US consumers have become more familiar with some of these key products mentioned above thanks to former First Lady, Michelle Obama, restaurants, food trucks and television cooking shows that have been showcasing them for some time; among them, popular items such as Korean tacos, Korean fried chicken and bibimbap. The trend has even been seen trickling down to the youth market with children who are bringing rice and seaweed snacks to school and finding their friends wanting to trade them for these in-demand items. Shh, don’t tell them these snacks are also healthy for them!
Chef Sechul Yang, Sous Chef of Maialino restaurant in New York City shared, “Chefs in New York always look for new ingredients and traditional techniques to be used in modern ways, such as rediscovering fermentation, aging and pickling ingredients for preservation, and using those techniques as components in modern dishes.
Following this trend, chefs have found Korean base ingredients that have worked well such as fermented soybean paste and chili paste, seaweed, tofu and a variety of kimchi that will continuously be loved. Other items I see with great potential to be embraced by chefs are dry-aged persimmon, further variety of kimchi using different vegs and even fruits, semi-dry-aged herring, noodle dishes (cold and hot) like neng-myun.

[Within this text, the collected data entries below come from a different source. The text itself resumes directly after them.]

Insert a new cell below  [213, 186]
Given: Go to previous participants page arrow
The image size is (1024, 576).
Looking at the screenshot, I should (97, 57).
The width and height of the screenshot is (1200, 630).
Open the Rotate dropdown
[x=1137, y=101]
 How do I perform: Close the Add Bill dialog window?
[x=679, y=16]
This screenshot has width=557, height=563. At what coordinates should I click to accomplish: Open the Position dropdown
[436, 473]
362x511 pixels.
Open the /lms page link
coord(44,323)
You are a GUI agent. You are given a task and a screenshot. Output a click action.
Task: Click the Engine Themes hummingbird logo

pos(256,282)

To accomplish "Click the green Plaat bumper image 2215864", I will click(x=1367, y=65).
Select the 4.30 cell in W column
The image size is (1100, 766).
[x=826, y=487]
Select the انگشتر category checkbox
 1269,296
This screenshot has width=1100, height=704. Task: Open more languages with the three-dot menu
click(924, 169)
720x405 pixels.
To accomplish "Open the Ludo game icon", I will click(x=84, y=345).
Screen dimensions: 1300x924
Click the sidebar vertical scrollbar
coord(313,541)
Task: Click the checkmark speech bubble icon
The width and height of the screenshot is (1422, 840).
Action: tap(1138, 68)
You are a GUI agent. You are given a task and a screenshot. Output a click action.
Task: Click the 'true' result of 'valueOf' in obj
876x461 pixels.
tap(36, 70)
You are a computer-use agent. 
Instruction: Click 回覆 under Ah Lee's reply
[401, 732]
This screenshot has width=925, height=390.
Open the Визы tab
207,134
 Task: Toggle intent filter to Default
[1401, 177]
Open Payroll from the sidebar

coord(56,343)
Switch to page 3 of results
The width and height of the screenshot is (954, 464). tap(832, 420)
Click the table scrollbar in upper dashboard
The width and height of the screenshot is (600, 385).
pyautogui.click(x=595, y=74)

Even rice cakes have potential to be recreated in new types of dishes by chefs that could appeal beyond the typical Korean dishes and audience, but also international applications soon.”
In addition to great taste, many of these products tout multiple health benefits. A recent article on the World Economic forum based on a recent study touted Kimchi as the new superfood. The study forecasts the life expectancy of South Korean women born in 2030 to have a 57% chance of exceeding the age of 90, and a 97% probability they will live to be over 86. The study attributes long life spans “to the South Korean diet, other experts suggest; most notably kimchi, a dish based on fermented vegetables – usually cabbage – which is high in probiotics and vitamins A and B.”1
Other items at the show that are anticipated to gain market share are red ginseng, aloe drinks, Korean pears, Korean mushrooms, Hamyang bitter melon products, prepared sauces and marinades, some known for nutrition and health benefits. Visit www.koreanfoodfair.com for full list of products and company websites.
According to Kwang-Jin Kim, President of Korea Agro-Trade Center, New York, “millennials are a primary demographic target market for Korean food makers. The youth market is interested in acquiring new tastes and become connected to the new products and experiences.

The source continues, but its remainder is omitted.